京都の老舗。

「開化堂」の新バージョン茶筒。携帯用や珈琲豆対応型もある。
「開化堂」の新バージョン茶筒。携帯用や珈琲豆対応型もある。

新幹線が駅に滑り込んだとき、京都の町には雪が降り始めていた。東京は暖かな薄曇りだったのに、ぐっと冷え込む。駅のホテルにチェックインすると、すぐに私は外へ出た。目指すは茶筒の老舗『開化堂』。3月の企画『育つ器展』に出品していただく商品内容の打ち合わせのためだ。以前一度訪ねた折の記憶では、駅からさほど遠くなかったはず。ボタン雪に包まれた京都の町は美しく、私は歩くことにした。雪に煙る東本願寺や連なる町家に風情を感じながら、想像以上に長い道のりを飽きることなく歩き続けられたのは、まさに京都マジック。他の土地なら、きっとすぐにタクシーに乗っていた。

 

すっかり濡れた姿で『開化堂』に着くと、八木さんご一家が丁寧に迎えてくださった。ヨーロッパでの発表会を終えて帰国したばかりのご家族は、いつにも増してお忙しくお疲れだろうと思うと、訪ねておきながら私は恐縮してしまった。

 

ギャラリーでお茶をいただきながら(これがまた美味!)、最近のものづくりの話など伺っていると、巷でささやかれている“海外における日本ブーム”という事象が本当なんだなぁと思えてくる。もちろんそれは、確かな技術に裏打ちされた日本美を感じさせるものに限られているとは思うが、多用なニーズに応えるべく、『開化堂』のような老舗ですら絶えず新しい商品の形を模索しているのだという現実にも感心させられた。『育つ器展』では、スタンダードな茶筒に加え、パリやフランクフルトでも好評を博したニュースタイルの茶筒も並ぶ予定なので、楽しみにしてほしい。

 

翌日、老舗の桶屋『たる源』へ。冷え冷えとした町家の奥で、一人川尻さんは黙々と手を動かしていた。声をかけるのが憚られたが、思い切って挨拶をする。3度目で川尻さんは私に気づき、仕事の手を休めると、気さくにあれこれ話をしてくださった。事前調査では工房には商品はなく、すべて受注生産だが、注文から完成まで長い時間がかかる人気店と聞いていた。しかしラッキーにも、完成したばかりの商品が5つほどあった。

 

吉野杉で出来た小ぶりの酒杯を手にとって値段を伺うと、予習していたとおりの金額が返ってきた。
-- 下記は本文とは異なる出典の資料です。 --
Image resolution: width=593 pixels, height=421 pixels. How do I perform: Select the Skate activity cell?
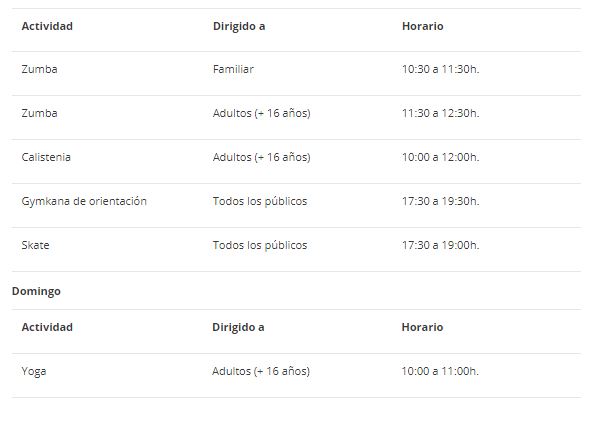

しかし、まさか買えるとは思っていなかった私に持ち合わせはない。後日送金するので杯を取り置いて欲しいとお願いすると、なんと川尻さんは、ササッと杯を包み始めた。「そんなの面倒だからいいよ、持って帰って。お金は振り込んでくれればいいから」。その素振りは、京都の人と言うよりも江戸っ子。我々は初対面なのに!驚いた。京都の人は言葉と心は裏腹だと聞くが、本当にいただいていいのだろうか・・・。瞬時の葛藤の後、私は有り難く杯を受け取ると、バッグの中に大事にしまい込み、ぬくぬくした気持ちで大阪へ向かった。